- What needs to be done: When you reach the line with "The height and" in the listing below, transcribe it and each line after it up to and including the line with "You are a GUI", exactly and with nothing else.

- Data section:

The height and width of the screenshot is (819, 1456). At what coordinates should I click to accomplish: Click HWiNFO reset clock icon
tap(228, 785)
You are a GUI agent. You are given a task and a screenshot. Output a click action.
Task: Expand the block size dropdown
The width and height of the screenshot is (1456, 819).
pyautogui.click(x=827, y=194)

==

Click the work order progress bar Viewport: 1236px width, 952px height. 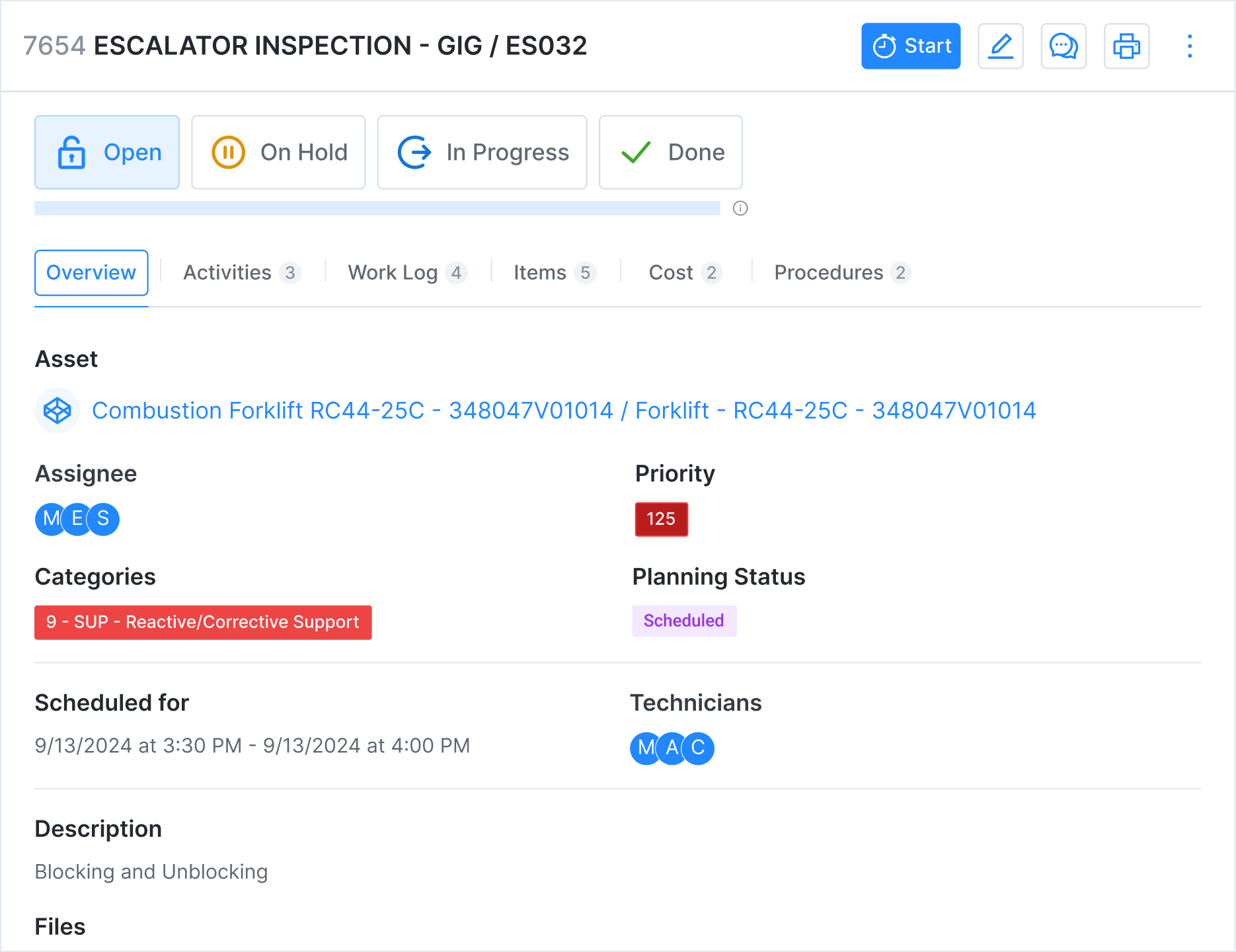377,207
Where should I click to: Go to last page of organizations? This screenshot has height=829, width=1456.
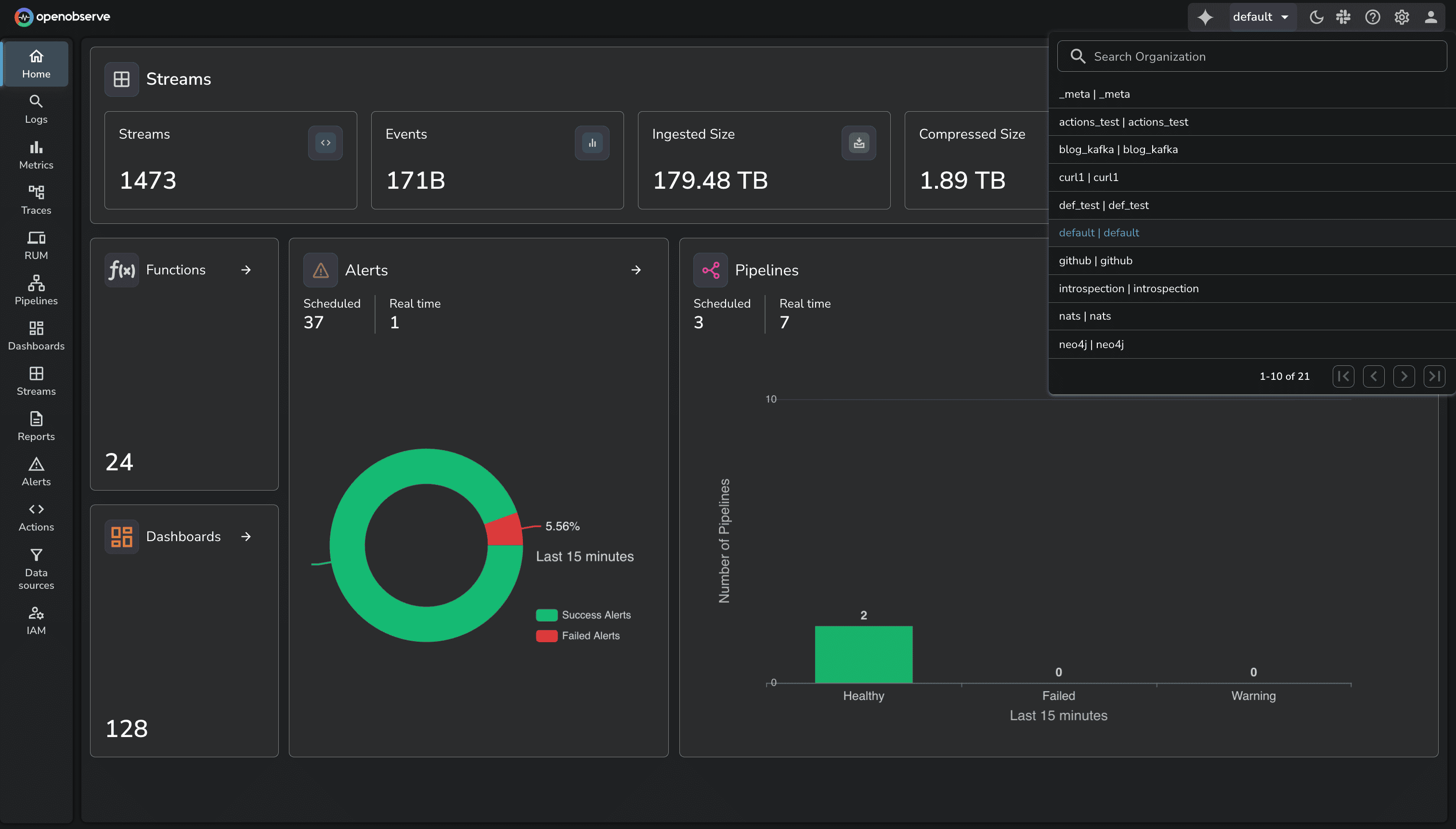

- Solution:
The height and width of the screenshot is (819, 1456). At what coordinates should I click to accomplish: Click HWiNFO reset clock icon
tap(228, 785)
You are a GUI agent. You are given a task and a screenshot. Output a click action.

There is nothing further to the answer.